Write out the listing again, from the line containing "Task: Focus the 请输入 message input field" down to the line containing "click(257, 392)", both included, requests and all. Scale every coordinate in the answers by 2 and round to whole numbers, with halves going up.

— START —

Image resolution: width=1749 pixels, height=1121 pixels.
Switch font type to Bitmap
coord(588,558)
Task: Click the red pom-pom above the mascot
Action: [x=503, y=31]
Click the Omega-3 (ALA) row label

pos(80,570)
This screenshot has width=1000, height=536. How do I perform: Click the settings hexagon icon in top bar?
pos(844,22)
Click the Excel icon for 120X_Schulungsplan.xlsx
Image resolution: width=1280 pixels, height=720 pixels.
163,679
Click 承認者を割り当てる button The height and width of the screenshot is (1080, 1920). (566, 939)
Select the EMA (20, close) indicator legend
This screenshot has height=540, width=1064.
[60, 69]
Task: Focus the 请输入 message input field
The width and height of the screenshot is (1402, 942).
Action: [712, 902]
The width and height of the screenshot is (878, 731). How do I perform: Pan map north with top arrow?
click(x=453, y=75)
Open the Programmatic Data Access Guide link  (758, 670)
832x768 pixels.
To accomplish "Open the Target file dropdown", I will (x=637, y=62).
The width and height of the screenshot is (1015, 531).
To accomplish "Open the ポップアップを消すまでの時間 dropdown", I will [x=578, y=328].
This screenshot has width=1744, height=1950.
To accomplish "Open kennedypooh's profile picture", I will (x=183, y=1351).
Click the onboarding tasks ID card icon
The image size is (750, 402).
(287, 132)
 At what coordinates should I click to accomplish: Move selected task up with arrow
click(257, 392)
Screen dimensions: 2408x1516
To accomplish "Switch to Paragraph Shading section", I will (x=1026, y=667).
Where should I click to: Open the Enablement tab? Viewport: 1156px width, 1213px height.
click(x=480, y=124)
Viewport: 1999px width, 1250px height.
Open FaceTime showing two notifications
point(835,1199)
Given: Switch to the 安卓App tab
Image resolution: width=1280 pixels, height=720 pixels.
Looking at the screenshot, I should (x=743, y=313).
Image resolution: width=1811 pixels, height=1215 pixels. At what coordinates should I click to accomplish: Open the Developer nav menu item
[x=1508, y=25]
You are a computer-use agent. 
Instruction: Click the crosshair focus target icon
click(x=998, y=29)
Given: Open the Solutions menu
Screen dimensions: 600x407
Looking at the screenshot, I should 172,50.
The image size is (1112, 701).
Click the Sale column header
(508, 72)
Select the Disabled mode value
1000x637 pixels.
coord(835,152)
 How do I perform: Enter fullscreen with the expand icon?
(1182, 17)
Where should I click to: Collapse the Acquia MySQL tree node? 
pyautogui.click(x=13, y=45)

— END —

* ANSWER IN FULL *
Task: Focus the 请输入 message input field
The width and height of the screenshot is (1402, 942).
Action: [1424, 1804]
The width and height of the screenshot is (878, 731). How do I perform: Pan map north with top arrow?
click(x=906, y=150)
Open the Programmatic Data Access Guide link  (1516, 1340)
832x768 pixels.
To accomplish "Open the Target file dropdown", I will (x=1274, y=124).
The width and height of the screenshot is (1015, 531).
To accomplish "Open the ポップアップを消すまでの時間 dropdown", I will [x=1156, y=656].
This screenshot has width=1744, height=1950.
To accomplish "Open kennedypooh's profile picture", I will (x=366, y=2702).
Click the onboarding tasks ID card icon
The image size is (750, 402).
(574, 264)
 At what coordinates should I click to accomplish: Move selected task up with arrow
click(514, 784)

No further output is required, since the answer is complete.